Like Anguas, Sheehan was “an adamant pre-law when I got to Harvard.” But also like Anguas, things changed after an internship with Goldman Sachs during her junior summer.

“I realized I liked working with finance, numbers, and deals during that summer,” she said.

Sheehan, an economics concentrator and another member of the Phi Beta Kappa Junior 24, wrote her senior thesis on rating agencies and their role in the sub-prime markets. In her spare time, Sheehan was president of the Seneca, a women’s non-profit organization; a Peer Advising Fellow; and a member of Harvard Undergraduate Women in Business during her freshman and sophomore years.

Ironically, Sheehan said that her co-workers at Goldman recommended that she skip business school because of the great network available to Harvard undergraduates.

“I listened to what they said, but I thought there was great value to an MBA,” Sheehan said. “It forces you to make decisions which you don’t necessarily get to do at a junior level at these banks.
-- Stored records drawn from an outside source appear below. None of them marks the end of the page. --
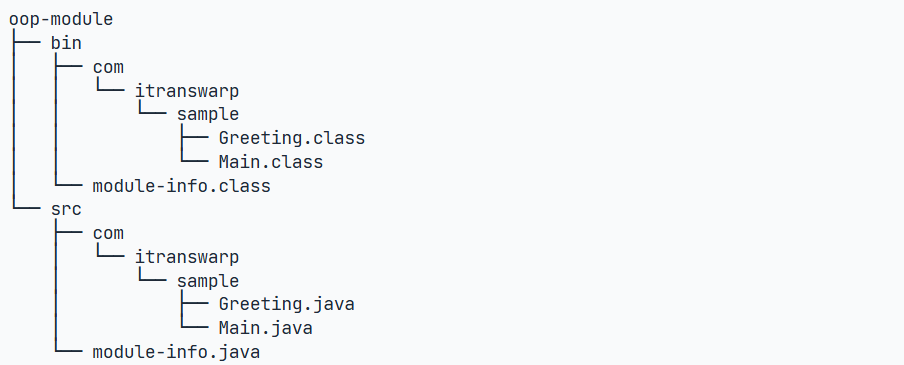904x365 pixels.
Task: Click tree branch line before bin
Action: (x=27, y=43)
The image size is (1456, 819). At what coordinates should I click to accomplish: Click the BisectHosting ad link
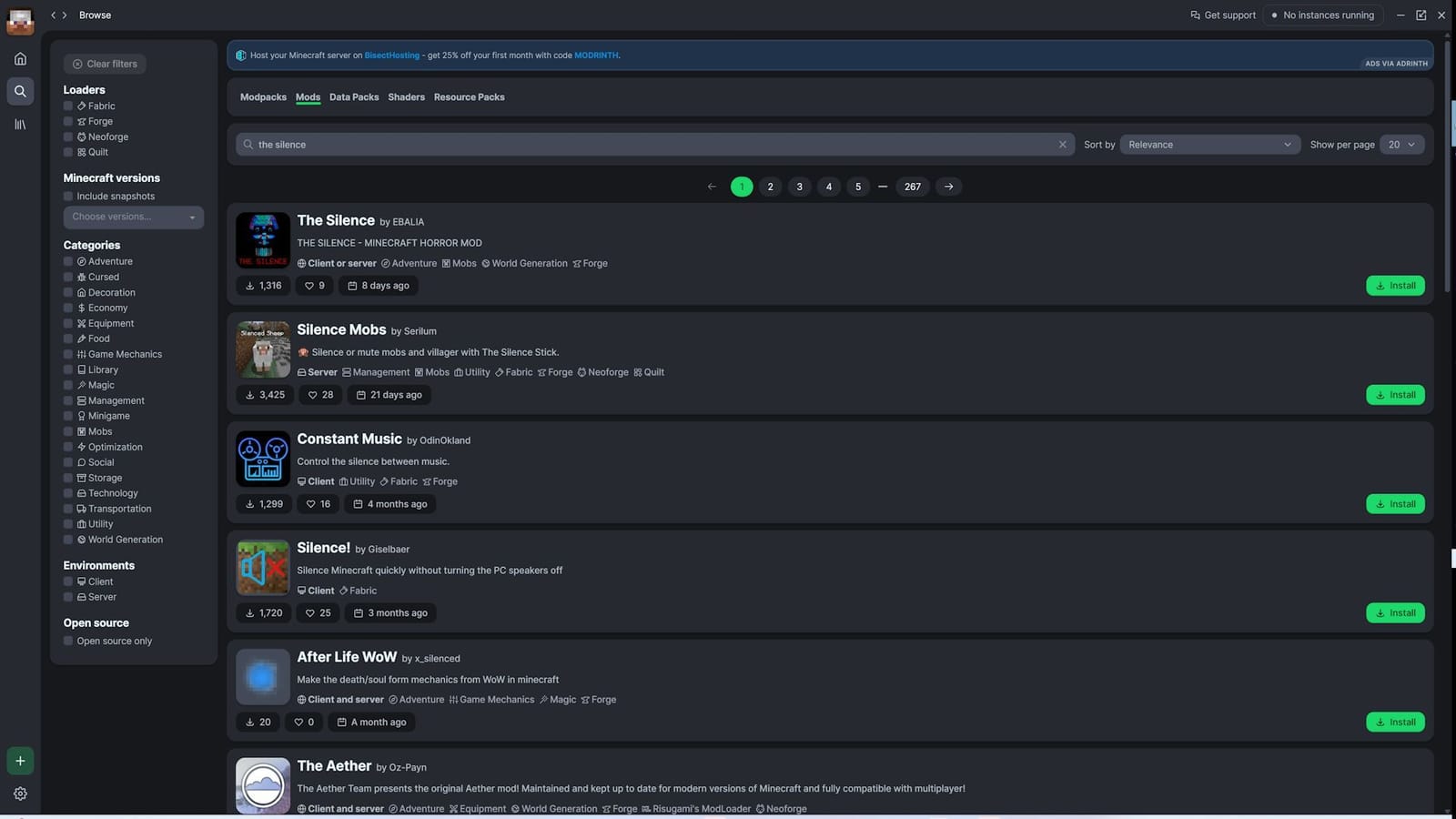pos(391,56)
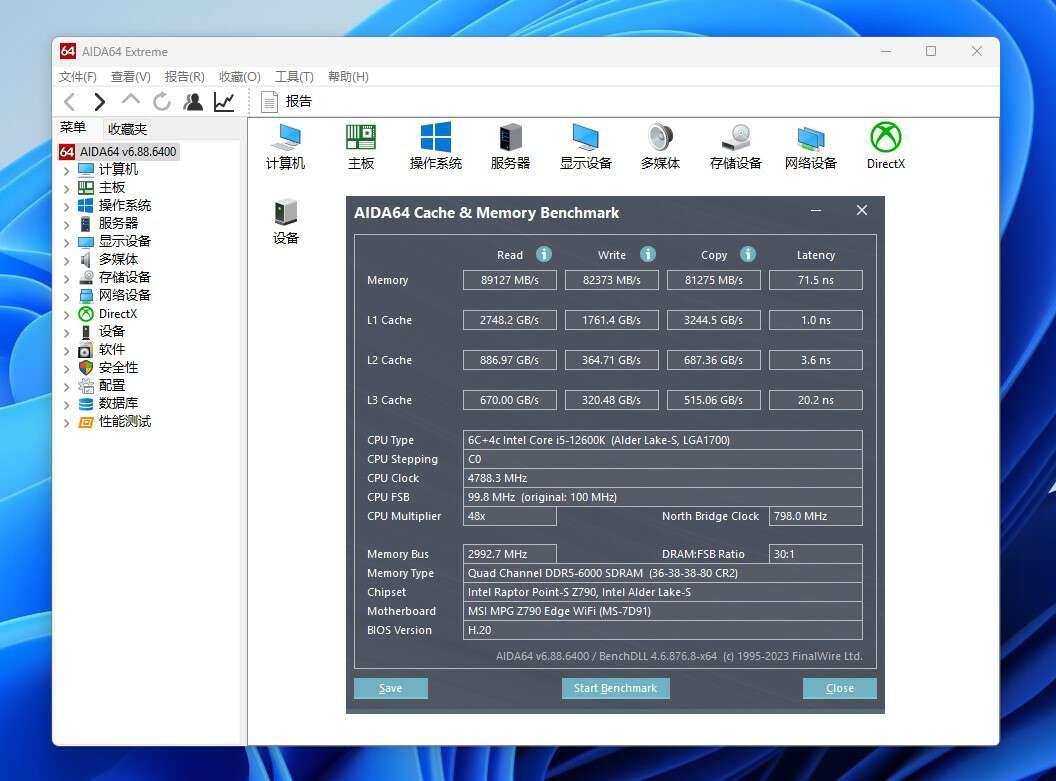This screenshot has width=1056, height=781.
Task: Switch to the 收藏夹 tab
Action: click(127, 128)
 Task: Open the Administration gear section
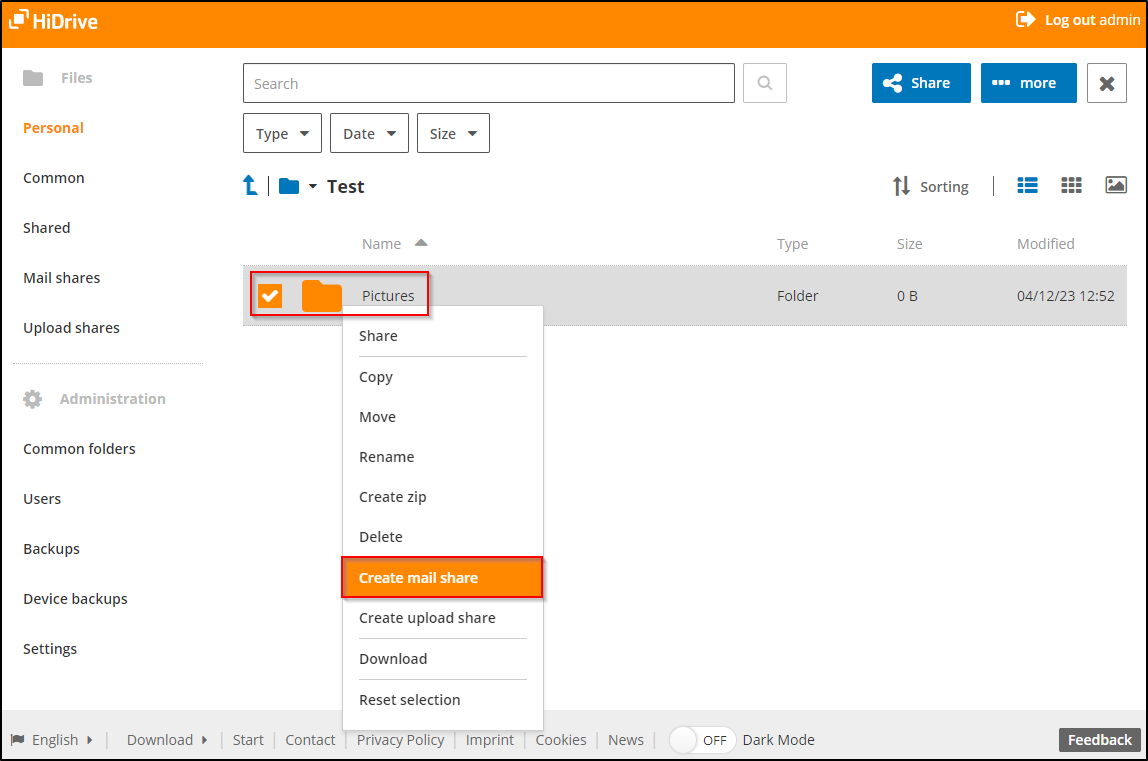pos(33,398)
Maybe a person at Goldman doesn’t have to go to business school, but that might not be where I want to be long-term.”

Sheehan also said that, as a woman, there was particular value to the MBA.

“If I decide to have children, I think that getting an MBA would help me get back into the workforce at a later time,” she said.

Despite feeling so strongly about the MBA, Sheehan said she deferred admission because more experience would make her a better, more-directed student.

“I don’t think I could contribute as much to the classroom as I could two years from now,” she said. “I think that these two years will help me decide if [finance is] the direction I want to go.”